To the Editor:
"...plus ca change, plus ca la meme chose" or ..."the more things change, the more they stay the same." During the 40 odd years since Woodrow W. Storey wrote "Contract Performance by Industry" in The Federal Accountant (reprinted in the History section of the Spring 2001 issue of the Journal of Government Financial Management), scores of government procurement initiatives have come and gone, leaving their respective legacies. The initiatives of 40 years ago, like those of today, were informed by a sense that taxpayers needed to be protected from unscrupulous contractor practices. In Mr. Storey's time, the memories of WWII and Korean Conflict improprieties were still fresh; more recently defense industry scandals have included legendary $400 toilet seats and the "III Wind" scandals of the Vietnam and Cold War eras. Every new scandal is met with demands for more watchdog legislation, adding hundreds of regulations in an effort to finally exert strong control over contractors. Invariably these initiatives are informed by price-regime controls.

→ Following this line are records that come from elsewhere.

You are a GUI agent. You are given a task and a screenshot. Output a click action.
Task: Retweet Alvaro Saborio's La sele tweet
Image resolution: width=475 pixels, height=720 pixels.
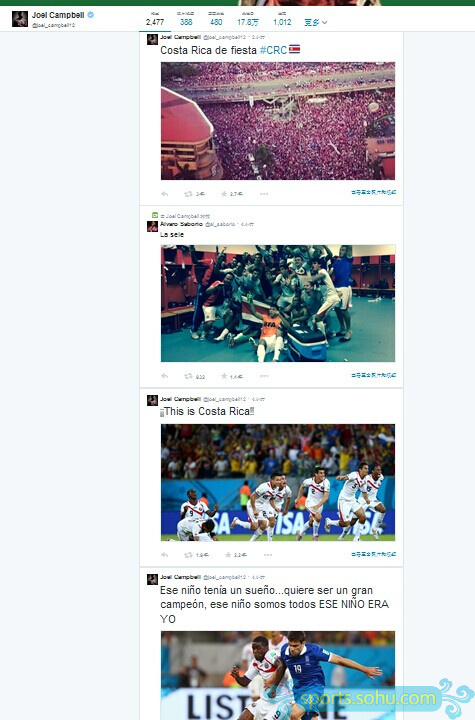[188, 376]
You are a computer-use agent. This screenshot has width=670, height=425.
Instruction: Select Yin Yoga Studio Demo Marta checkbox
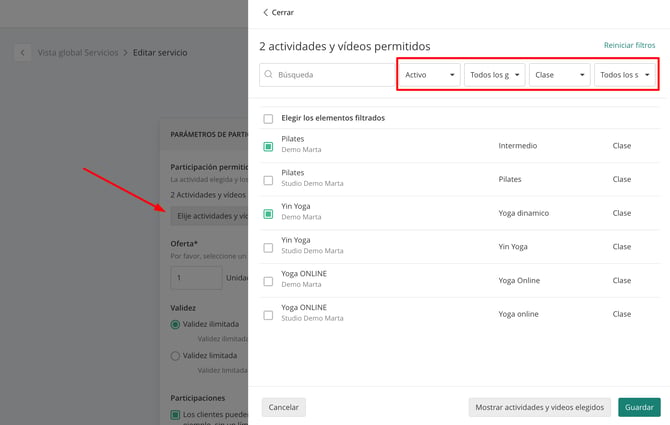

Mr. Storey, though he argues from a contractor position for lesser regulation and control, strongly hints that partnership is the real answer. As he notes, our defense industrial base and procurement process have consistently provided the weapon systems needed to carry out our national security policy. This has been achieved via a common goal: the desire to get the best product, on time, in the quantity required, at the lowest possible price. To achieve a better sense of partnership, Mr. Storey calls for more contractual incentives and increased use of private sector business practices. His orientation toward performance measurement and recognition of competence and outstanding performance was certainly somewhat visionary.
Unfortunately, practices of the time precluded partnership. For example, Mr. Storey observes that the government was more interested in creating costsharing agreements, which create arms-length, noncommittal relationships. He lists the many negative ramifications of these agreements, including the possibility of unscrupulous behavior as contractors attempt to realize a "fair" profit by any means necessary. …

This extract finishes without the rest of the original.